Activity → Only one stretch of the data below is needed. Output the lines from the one with "Jan 2010 (32, 2454)" up to and including the one with "Jan 2025 (32, 1555)", exactly as they stand.

Extracted entries →
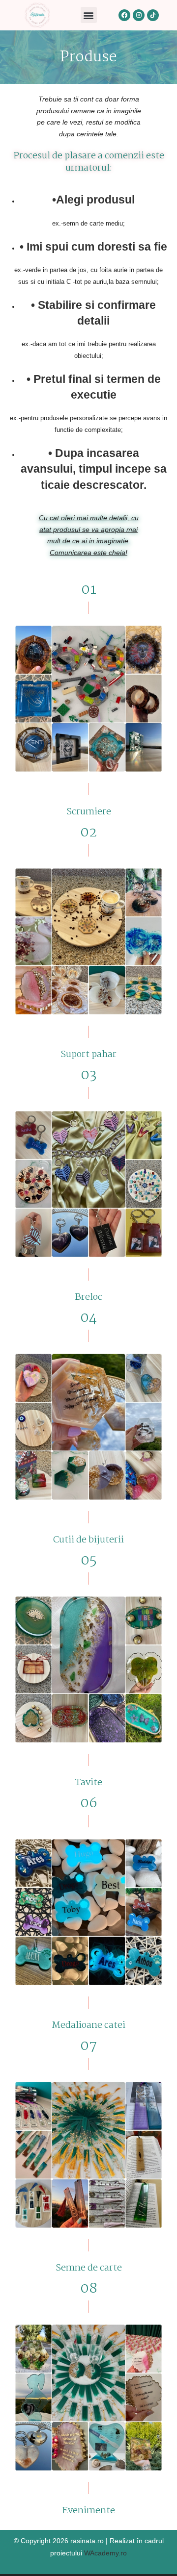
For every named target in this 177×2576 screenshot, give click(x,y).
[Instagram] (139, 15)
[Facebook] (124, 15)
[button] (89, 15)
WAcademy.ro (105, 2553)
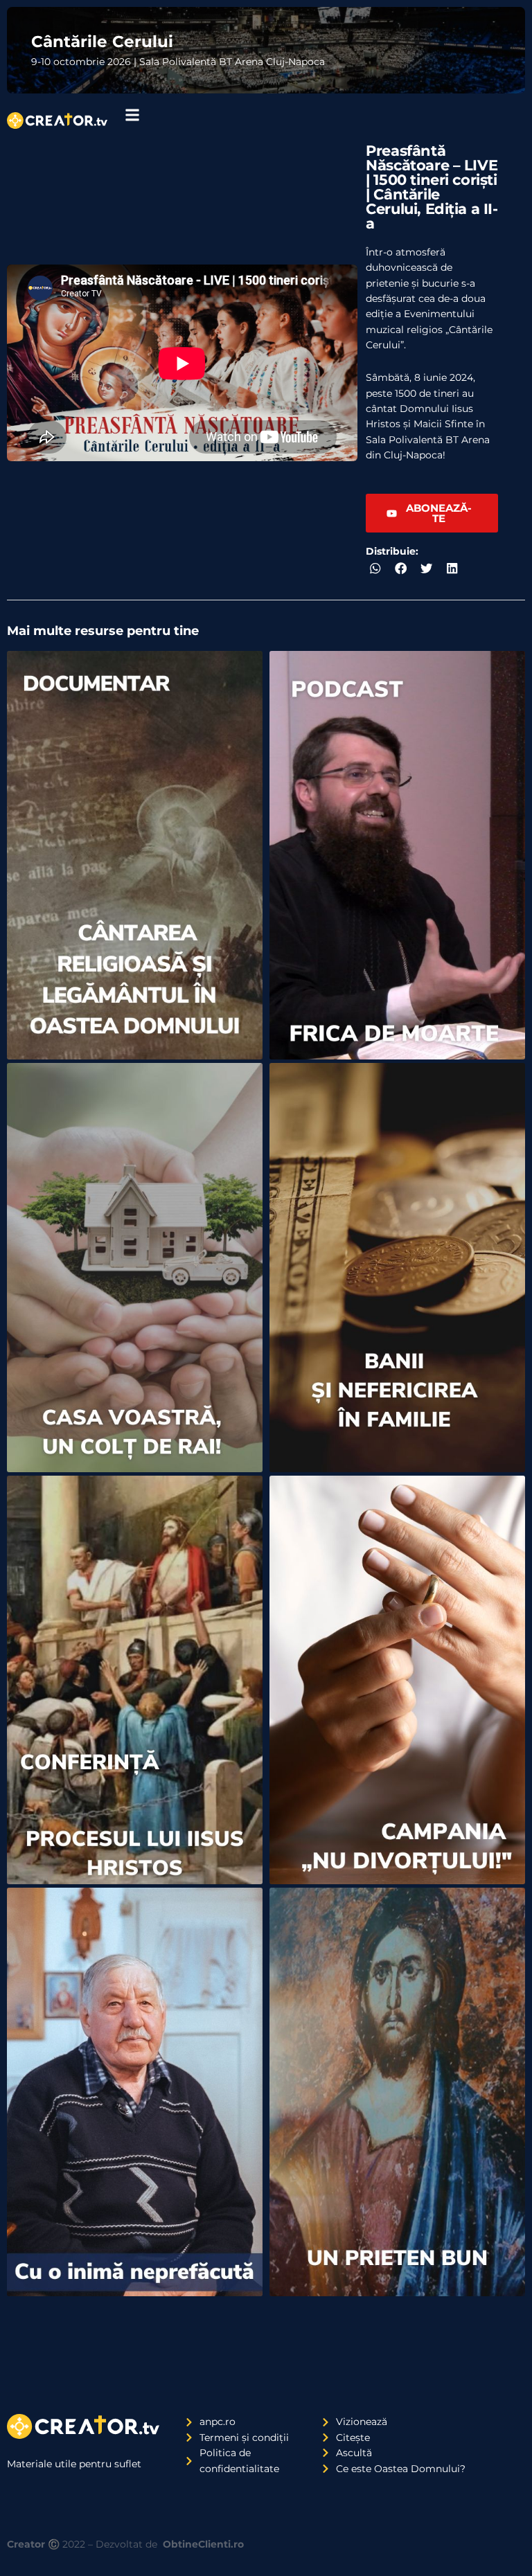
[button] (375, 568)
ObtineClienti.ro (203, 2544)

--

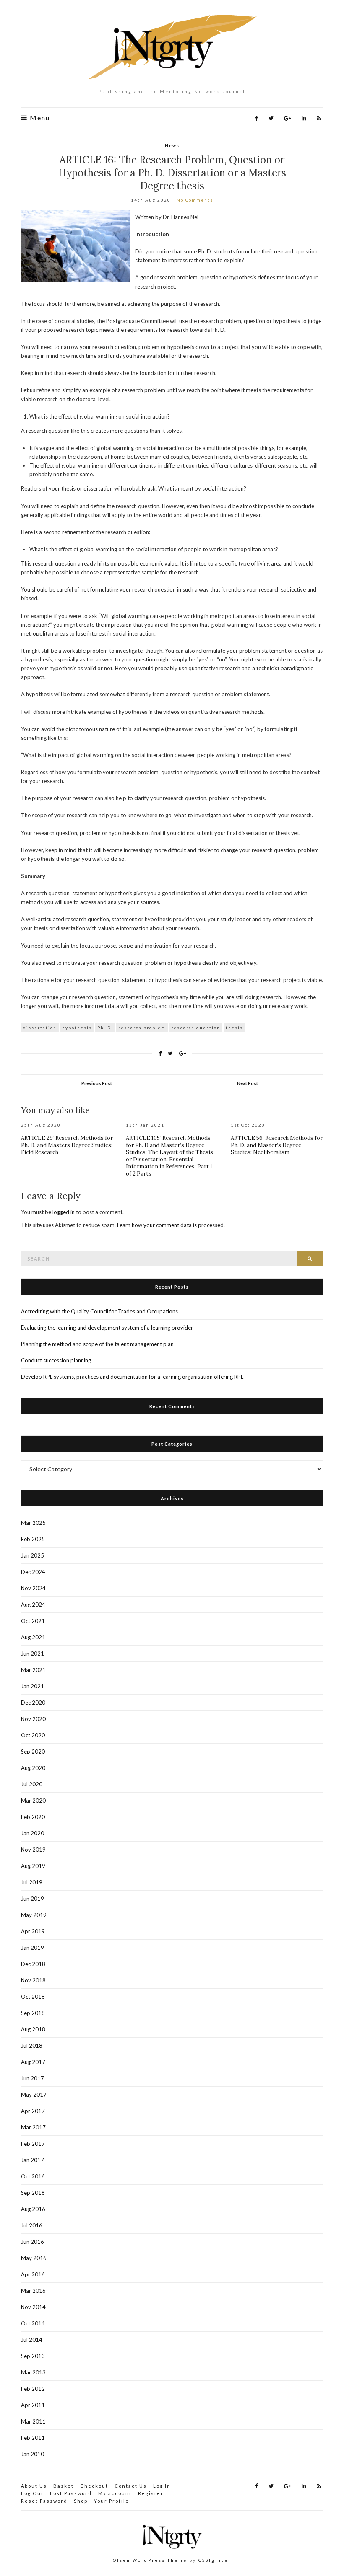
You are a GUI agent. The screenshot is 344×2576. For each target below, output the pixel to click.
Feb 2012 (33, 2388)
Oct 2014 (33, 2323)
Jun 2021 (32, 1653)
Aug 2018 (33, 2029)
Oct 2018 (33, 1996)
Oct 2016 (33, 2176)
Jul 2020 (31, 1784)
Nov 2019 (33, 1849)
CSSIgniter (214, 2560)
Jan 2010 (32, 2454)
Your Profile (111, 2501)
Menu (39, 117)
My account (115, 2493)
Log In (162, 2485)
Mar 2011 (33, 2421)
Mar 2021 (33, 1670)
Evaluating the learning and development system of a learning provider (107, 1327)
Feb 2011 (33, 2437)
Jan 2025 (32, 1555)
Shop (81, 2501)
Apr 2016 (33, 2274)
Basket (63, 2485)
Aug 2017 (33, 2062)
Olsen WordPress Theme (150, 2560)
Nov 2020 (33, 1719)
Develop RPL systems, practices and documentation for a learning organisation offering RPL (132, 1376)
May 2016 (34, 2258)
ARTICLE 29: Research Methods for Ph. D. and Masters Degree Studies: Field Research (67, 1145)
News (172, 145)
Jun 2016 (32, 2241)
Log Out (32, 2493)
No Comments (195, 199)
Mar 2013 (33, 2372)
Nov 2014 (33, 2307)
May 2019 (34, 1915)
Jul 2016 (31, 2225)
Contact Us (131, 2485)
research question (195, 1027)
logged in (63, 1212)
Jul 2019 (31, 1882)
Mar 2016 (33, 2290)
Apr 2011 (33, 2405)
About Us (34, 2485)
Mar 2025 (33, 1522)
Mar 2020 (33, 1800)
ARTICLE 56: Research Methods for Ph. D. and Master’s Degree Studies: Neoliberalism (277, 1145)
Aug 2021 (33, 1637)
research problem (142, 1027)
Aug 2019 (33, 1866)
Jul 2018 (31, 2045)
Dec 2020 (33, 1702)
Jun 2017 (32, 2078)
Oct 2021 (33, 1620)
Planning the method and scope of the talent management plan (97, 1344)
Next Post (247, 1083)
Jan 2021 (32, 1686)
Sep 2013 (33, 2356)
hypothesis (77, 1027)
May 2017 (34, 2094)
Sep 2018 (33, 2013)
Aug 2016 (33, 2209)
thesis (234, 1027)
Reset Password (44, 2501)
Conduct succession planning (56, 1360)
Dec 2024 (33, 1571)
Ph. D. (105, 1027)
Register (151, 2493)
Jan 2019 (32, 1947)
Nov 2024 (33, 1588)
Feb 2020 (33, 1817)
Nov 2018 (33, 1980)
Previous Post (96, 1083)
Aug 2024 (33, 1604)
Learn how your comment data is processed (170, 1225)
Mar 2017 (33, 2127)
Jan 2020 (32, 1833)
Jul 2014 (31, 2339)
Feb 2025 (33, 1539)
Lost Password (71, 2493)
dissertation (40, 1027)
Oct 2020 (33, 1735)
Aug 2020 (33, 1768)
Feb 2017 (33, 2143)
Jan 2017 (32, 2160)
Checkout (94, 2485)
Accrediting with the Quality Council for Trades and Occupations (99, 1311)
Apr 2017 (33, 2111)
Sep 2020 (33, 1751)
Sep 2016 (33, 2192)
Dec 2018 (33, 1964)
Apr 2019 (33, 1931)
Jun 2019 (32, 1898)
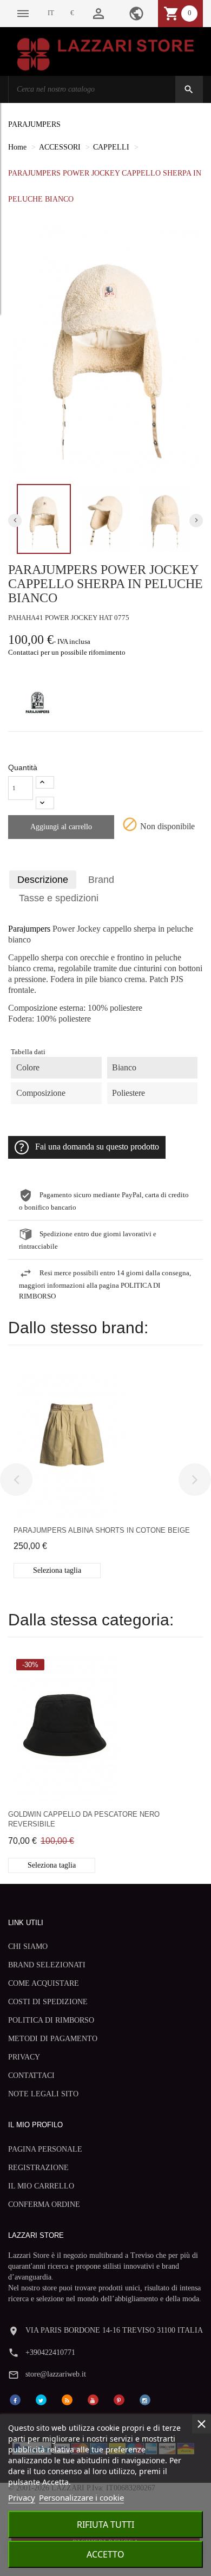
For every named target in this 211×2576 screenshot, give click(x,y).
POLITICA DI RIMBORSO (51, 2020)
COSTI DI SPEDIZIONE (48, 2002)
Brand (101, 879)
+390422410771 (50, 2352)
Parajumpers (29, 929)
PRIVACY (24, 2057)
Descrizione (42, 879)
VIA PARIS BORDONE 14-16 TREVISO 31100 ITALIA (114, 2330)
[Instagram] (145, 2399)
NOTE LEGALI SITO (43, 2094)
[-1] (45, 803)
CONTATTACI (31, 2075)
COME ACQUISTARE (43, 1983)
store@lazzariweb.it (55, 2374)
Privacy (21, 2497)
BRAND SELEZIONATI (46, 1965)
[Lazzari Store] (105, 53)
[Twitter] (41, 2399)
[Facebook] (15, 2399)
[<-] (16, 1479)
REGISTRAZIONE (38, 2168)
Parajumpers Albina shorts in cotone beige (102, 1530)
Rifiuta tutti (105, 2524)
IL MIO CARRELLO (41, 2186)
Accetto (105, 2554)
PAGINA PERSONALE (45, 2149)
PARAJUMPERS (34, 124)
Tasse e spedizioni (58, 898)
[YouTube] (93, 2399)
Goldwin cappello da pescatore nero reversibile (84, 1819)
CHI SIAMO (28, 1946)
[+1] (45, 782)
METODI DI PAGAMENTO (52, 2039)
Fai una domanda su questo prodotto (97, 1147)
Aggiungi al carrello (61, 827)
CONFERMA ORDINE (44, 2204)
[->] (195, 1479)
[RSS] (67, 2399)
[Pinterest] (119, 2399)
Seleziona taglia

...

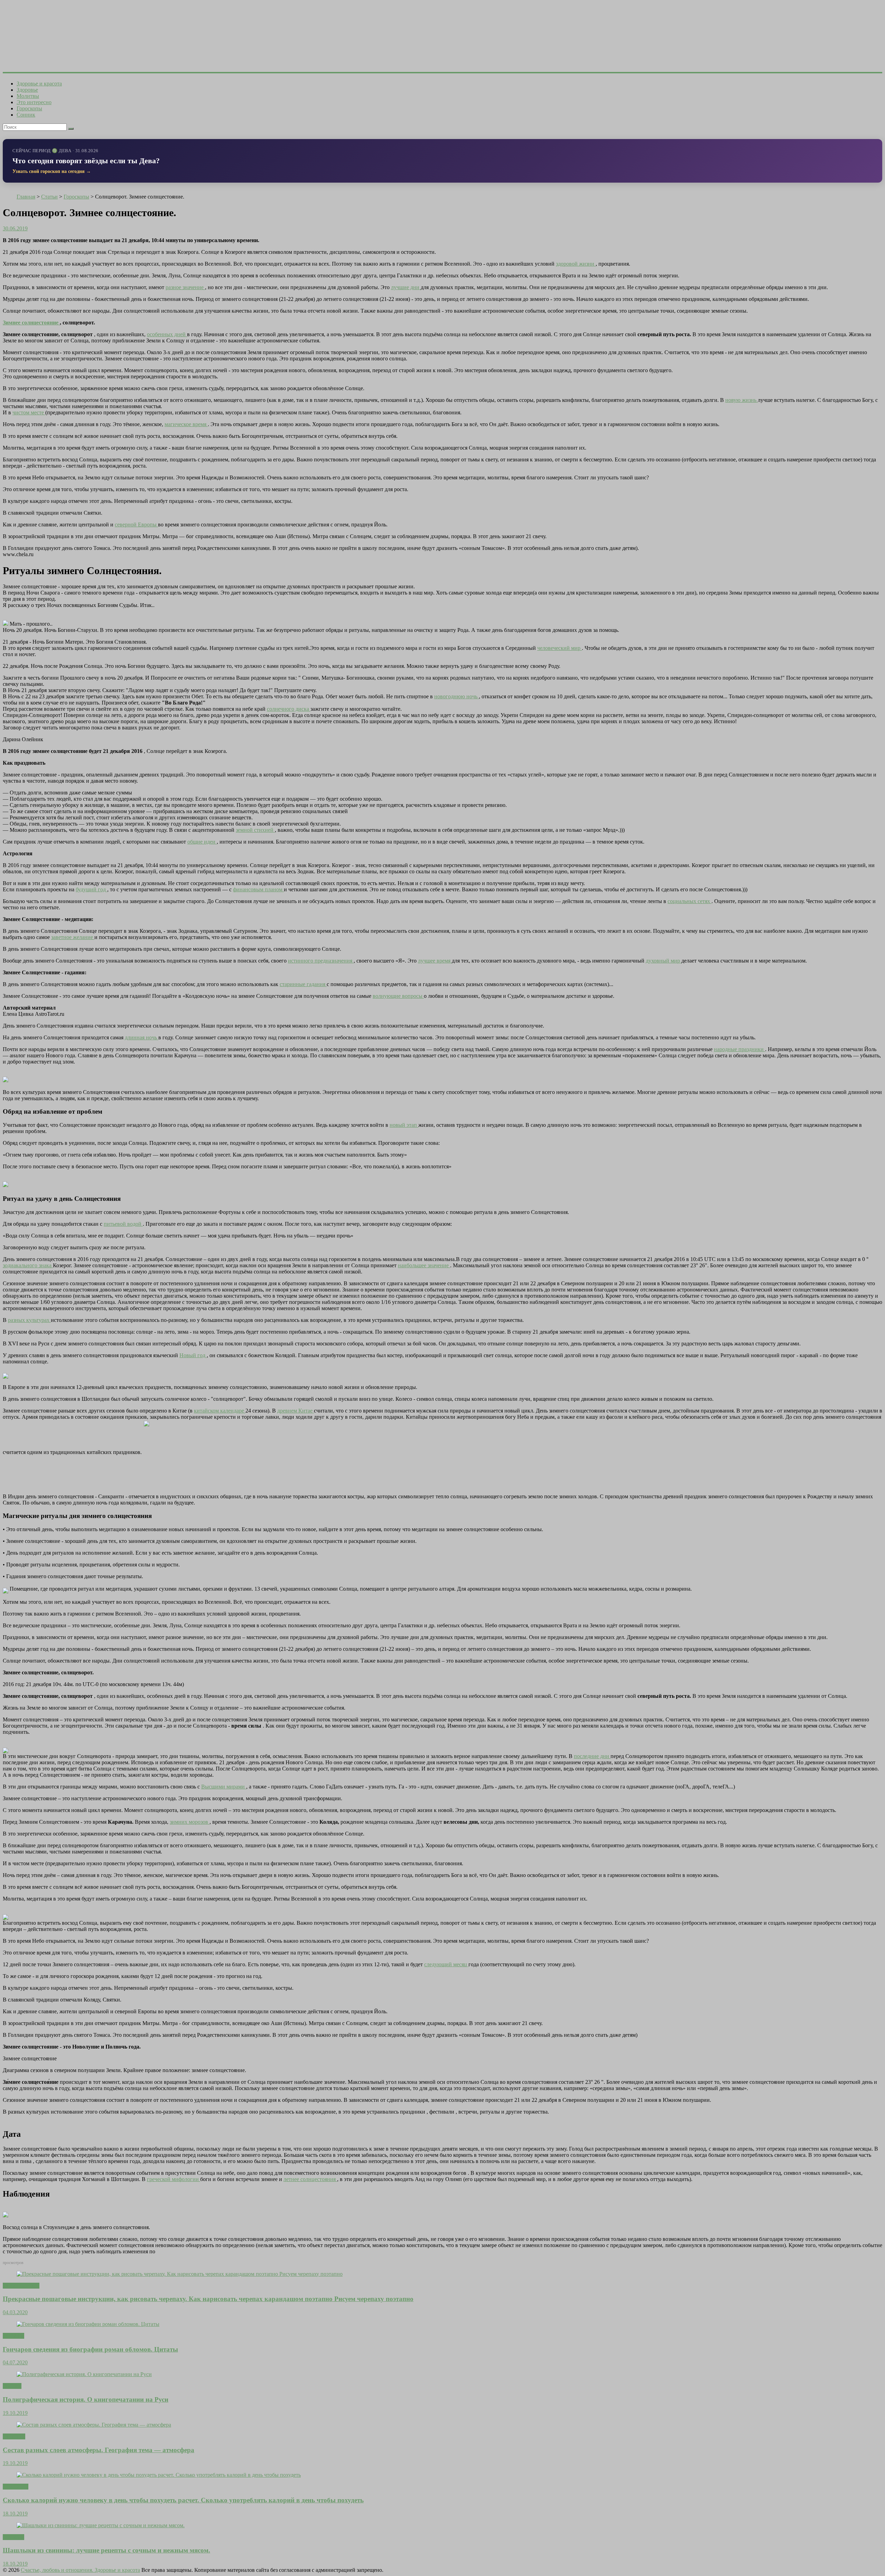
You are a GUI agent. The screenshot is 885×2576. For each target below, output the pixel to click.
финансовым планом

Response area →
Jan 2010 (32, 2454)
Your Profile (111, 2501)
Menu (39, 117)
My account (115, 2493)
Log In (162, 2485)
Mar 2011 (33, 2421)
Mar 2021 (33, 1670)
Evaluating the learning and development system of a learning provider (107, 1327)
Feb 2011 (33, 2437)
Jan 2025 (32, 1555)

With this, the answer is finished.